Exercise
Pick up the article on the "Galaw! Galaw!" digital exhibit where it stops and keep it going.

Supplied text
╭──
Restraints on our movement caused by the pandemic’s health and safety responses have led to varying levels of mental health issues.
A group of young minds sought to break free from the chains, so to speak, by unleashing their creativity through “Galaw! Galaw!” an ongoing digital exhibit that reflects the people’s desire to be released from the walls built by Covid-19.
It is a call for movement — for government to speed up on its strategies, and on us, as individuals, to rise up from stupor and move, whether by simple activity or seeking ways to grow within a restrictive situation.
We share a glimpse of this online gallery spearheaded by creative director, photographer and College of St. Benilde (CSB) Digital Filmmaking student Lem Atienza that also features pieces from the “Human Leather” and “Penetration” collections of contemporary fashion designer and CSB Fashion Design and Merchandising alum Kelvin Morales.
“‘Galaw! Galaw!’ is about the craving of human bodies to be released from the walls the lockdown has built,” Atienza tells Daily Tribune. “As a photographer and filmmaker, I’ve always associated candidness and movements in my works. When I collaborated and met with other creatives, we had to flesh out the thematic statement of ‘Having a new beginning for Filipino creatives through art and healing,’ but then, we wondered, how can we have a new beginning if we don’t move or do something? How can we incorporate my creative vision for this project without compromising the diversity of our artistic styles? As student-artists, it feels like the opportunity for us to shine and create art has been taken away by the pandemic. We’ve been stagnant and constrained inside a box.
These thoughts and questions, together with our collective experiences during the lockdown, led us to the conception of Galaw! Galaw!”
The 21-year-old photographer collaborated with student-artists across arts schools in the metro to put up the display: Jheco Lorica of the Far Eastern University (FEU), Ikatlo Olis from the Technological University of the Philippines (TUP), Lorenz Rigonan of the University of the Philippines (UP), Joshua Baldomero of the University of Santo Thomas (UST) and Lem, a third-year digital film student at De La Salle-CSB.
╰──
Source material
╭──
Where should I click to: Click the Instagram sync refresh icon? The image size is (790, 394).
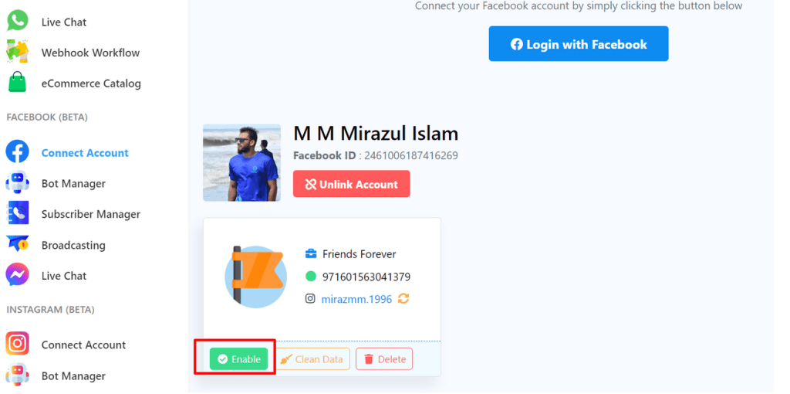click(403, 299)
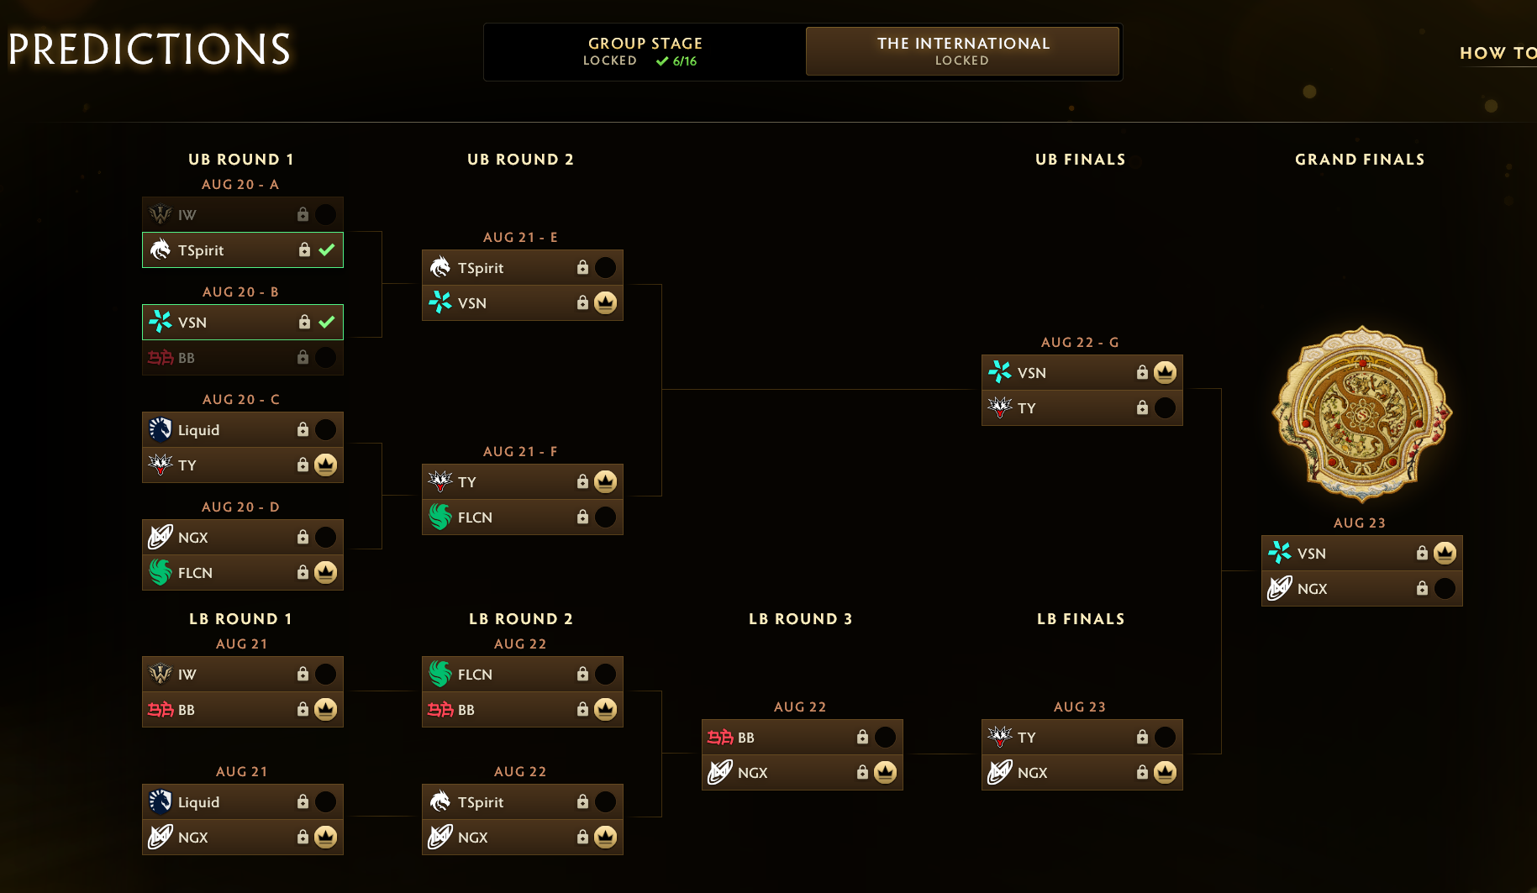Click the Team Spirit logo in match E
This screenshot has height=893, width=1537.
440,267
╰──
Result
“The overall art-making sessions and production of the photos took us almost two months to finally release,” Atienza said. “The paintings are from Ikatlo Olis (Kumawala Kung Mawala, 2021), a Fine Arts major from TUP, Jheco Lorica (Ahon, 2021), an Architecture student from FEU and Lorenz Rigonan (Blue Washes, 2021), a Fine Arts major from UP. The digital illustrations for the project were also done by Lorenz. Hand-made accessories for the photos were from Joshua Baldomero (owner of CraftStudioPH), a Fine Arts student from UST.”
Because he leans toward the arts and fashion, Atienza also reached out to a fashion designer. “Kelvin Morales is a young, contemporary and experimental Filipino fashion designer who focuses on artistic narratives, peculiar forms and avant-garde designs in clothing. I felt that his current collection, the Human Leather FW2021, was suitable for this project. I reached out to him and he let me shoot pieces from his finished collection. According to his website, the collection stems from his curiosity of the human flesh, pondering, ‘What if the human skin can be used as material for clothing without the judgmental social hiss on cannibalism? What would it look like in the modern day? How would it feel?’”
“Galaw! Galaw!” Atienza adds, is “a visual reminder on how the Filipino creatives and the Philippine government should move during these trying times. Stagnancy and remaining inside the walls are our greatest enemies.”